Personajes y lugares
Jesús: el Maestro que instruye y corrige con amor. Los discípulos: interlocutores que representan la fragilidad humana ante retos espirituales. "Este monte": imagen presente en la enseñanza, que remite a una dificultad que parece insuperable; puede tener resonancia literal (montañas como lugares significativos en el ministerio de Jesús) y, sobre todo, simbólica como representación de obstáculos que impiden la obra de Dios.
Explicación y significado del texto
La frase "por vuestra poca fe" es una llamada a reconocer la insuficiencia de confianza en Dios que a veces paraliza la acción.

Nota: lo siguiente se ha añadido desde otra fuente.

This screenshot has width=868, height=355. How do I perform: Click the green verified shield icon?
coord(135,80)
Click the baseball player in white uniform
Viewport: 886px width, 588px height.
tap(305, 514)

La comparación con un grano de mostaza enfatiza que la fe auténtica no exige grandes proporciones humanas: incluso la más pequeña, si es fe verdadera, es eficaz porque se apoya en la fidelidad y el poder de Dios, no en la capacidad humana. La imagen del monte trasladado debe entenderse como una hipérbole intencional para subrayar que, cuando la fe se entrega a la voluntad divina, las barreras que parecían inexpugnables pueden ser superadas por la intervención de Dios.

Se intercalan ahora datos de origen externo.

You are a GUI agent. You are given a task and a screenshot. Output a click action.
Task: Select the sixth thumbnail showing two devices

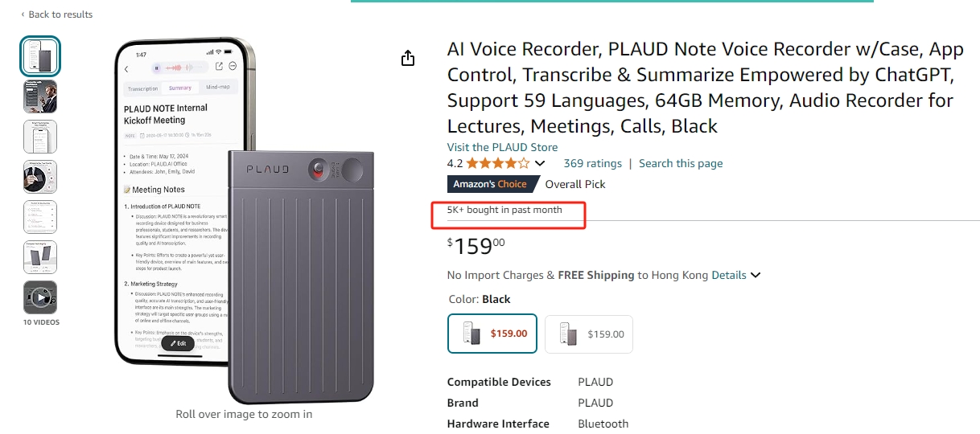click(40, 257)
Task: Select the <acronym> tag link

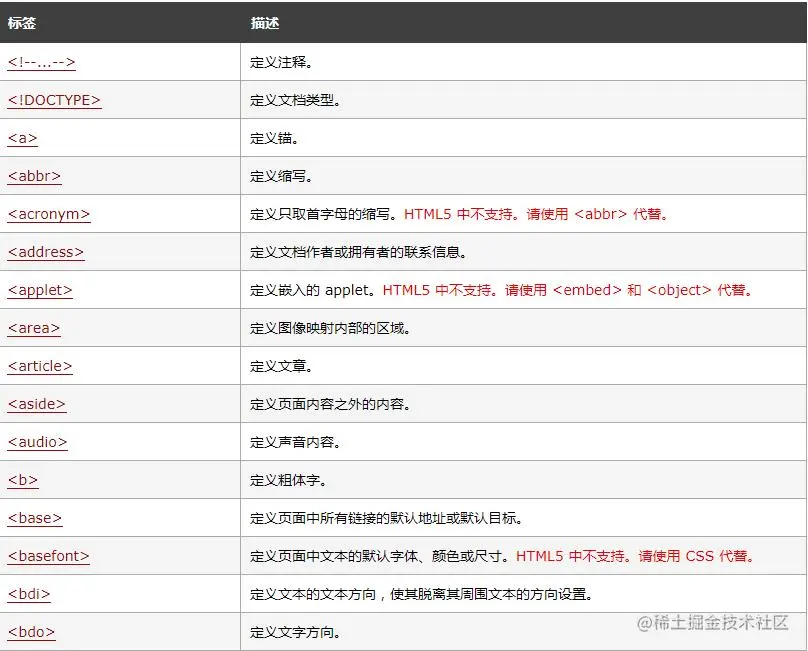Action: coord(47,214)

Es importante también notar la dimensión práctica: en el contexto inmediato algunos manuscritos añaden la necesidad de la oración y el ayuno para ciertos obstáculos (v. 21 en otras tradiciones textuales), lo que sugiere que la fe se ejerce en comunión con la vida espiritual y la dependencia de Dios. "Nada os será imposible" no autoriza una fe presuntuosa que busca imponer la propia voluntad, sino que promete que, cooperando con Dios y confiando en Él, las limitaciones humanas pueden ser vencidas para cumplir su propósito redentor.
Devocional
Si hoy te sientes pequeño ante una situación que parece insuperable, recuerda que Jesús valora una fe humilde y confiada, no la grandiosidad de los recursos humanos. Empieza por ofrecer ese "grano de mostaza": una oración sincera, un acto de obediencia, una petición humilde. Dios no mide tu fe por su tamaño, sino por su orientación hacia Él; permite que su poder transforme tu imposibilidad en oportunidad para su gloria.
Acoge esta palabra como estímulo a la esperanza activa: ora con perseverancia, busca la comunidad de hermanos y confía en la guía del Espíritu. Que la promesa de Jesús te impulse a vivir con confianza serena, sabiendo que, en su voluntad, lo que parecía inalcanzable puede ser movido por su fidelidad.